___ Extracted entries ___

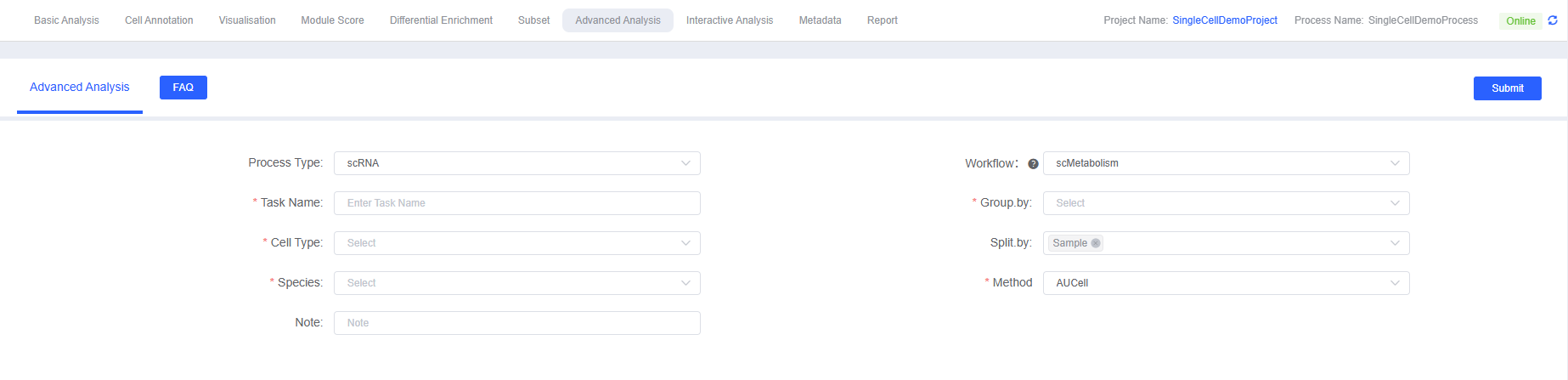Click the refresh icon beside Online status
The image size is (1568, 380).
coord(1553,20)
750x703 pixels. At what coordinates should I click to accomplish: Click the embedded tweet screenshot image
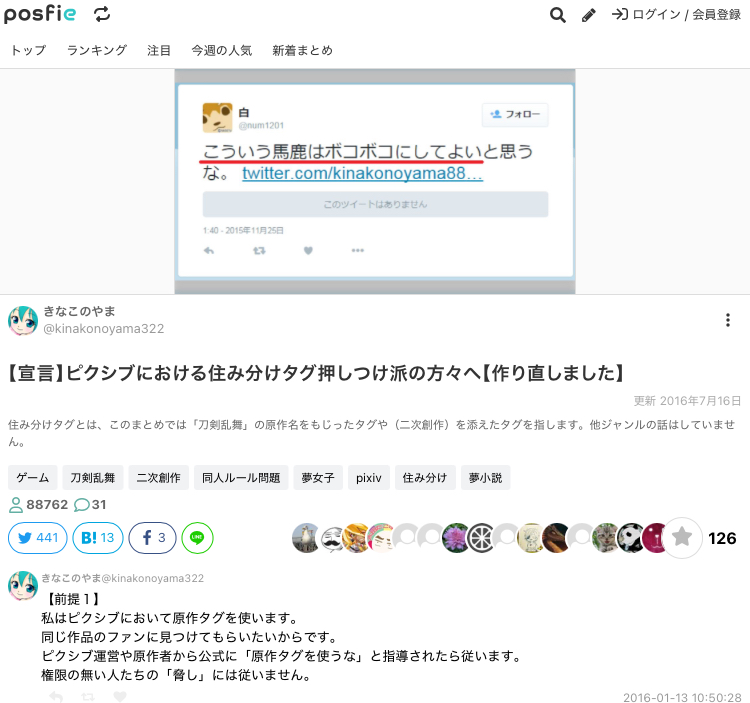point(375,181)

___

> What you are asked to do
Write the lines from the one containing "750x703 pixels. At" through the end of the data above exactly as they appear, and do not carry over any picture.

> Response to this task
750x703 pixels. At what coordinates should I click to accomplish: Click the embedded tweet screenshot image
point(375,181)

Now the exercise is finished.